Here is the official NSF abstract for our project:
The Big Data era has given rise to data of unprecedented size and complexity. However, fully leveraging Big Data resources for knowledge and discovery is an open challenge due to the fact that conventional methods of data processing and analysis often fail or are inappropriate. This project develops an innovative approach that utilizes Big Data to improve the classification of mood disorders for the purpose of improving diagnosis and outcomes for psychiatric patients. Big Data issues are inherently more severe for mental disorders because of their elusive nature. The psychiatric community has recognized the critical need for a more precise, evidence-based approach for the diagnosis and treatment of disease. In fact, recent studies funded by the National Institute of Mental Health (NIMH) have found that psychiatric interventions were effective in less than 25% of patients presenting with an acute episode. This low efficacy rate is especially problematic given the prevalence of mental disorders. Mood disorders alone (e.g., depression) will be experienced by 1 in 5 adults in the United States at some point in their lives. This project is motivated by the hypothesis that a more precise and personalized classification of mental health disease can be obtained through the development of novel clustering methods that identify clinically significant structures with these large population data sets. However, such an approach must overcome a large number of methodological challenges introduced by the complexity of the problem and the nature of large-scale real-world electronic health data. These challenges include, among others, complex and unknown structure, high dimensionality, heterogeneity, complex mixtures of variables, missing data, and sparsity.
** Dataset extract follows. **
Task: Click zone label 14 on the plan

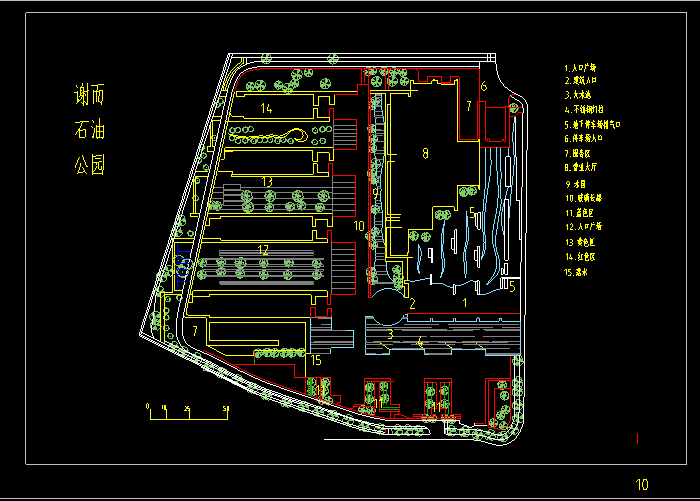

This project is carried out by a team with interdisciplinary and complimentary skill sets to develop methods for big data that address challenges inherent in the integration of biomedical data of this type. Collective expertise of the team spans the areas of biomedical informatics, biostatistics, computer and information science, electrical and computer engineering, mathematics, and psychiatry. A novel methodology is developed in a flexible and fully integrated framework that can be extended to other biomedical data and diseases. Within this framework, clustering methods that capture different aspects of relatedness in the data are integrated in a rigorous way that not only accounts for model uncertainty, but also results in an interactive visualization that is accessible with strong model interpretability for the non-expert. Specifically, the methodology will rely on novel modifications to bootstrap estimators of generalization error for the purpose of assembling a consensus over an ensemble of clusters inferred from topology-based and machine learning approaches. The framework also supports iterative refinement of the consensus solution based on user input (via the visualization) to incorporate domain expertise. The rigorous identification of sub-groups of individuals within heterogeneous populations will facilitate accurate and targeted diagnosis for mood disorders, and provide opportunity for personalized evidence-based interventions. Applications focus on clustering individuals with mood disorders (bipolar disorder and major depression) from data collected in the Bipolar Disorder Research Network (BDRN). Despite this focus, the methodology is generalizable to other diseases that face similar challenges for diagnosis and treatment. In fact, this project supports the first steps of a long-term vision of generalizing the methods to more complex and less curated data, such as electronic health records, social media, and other sources.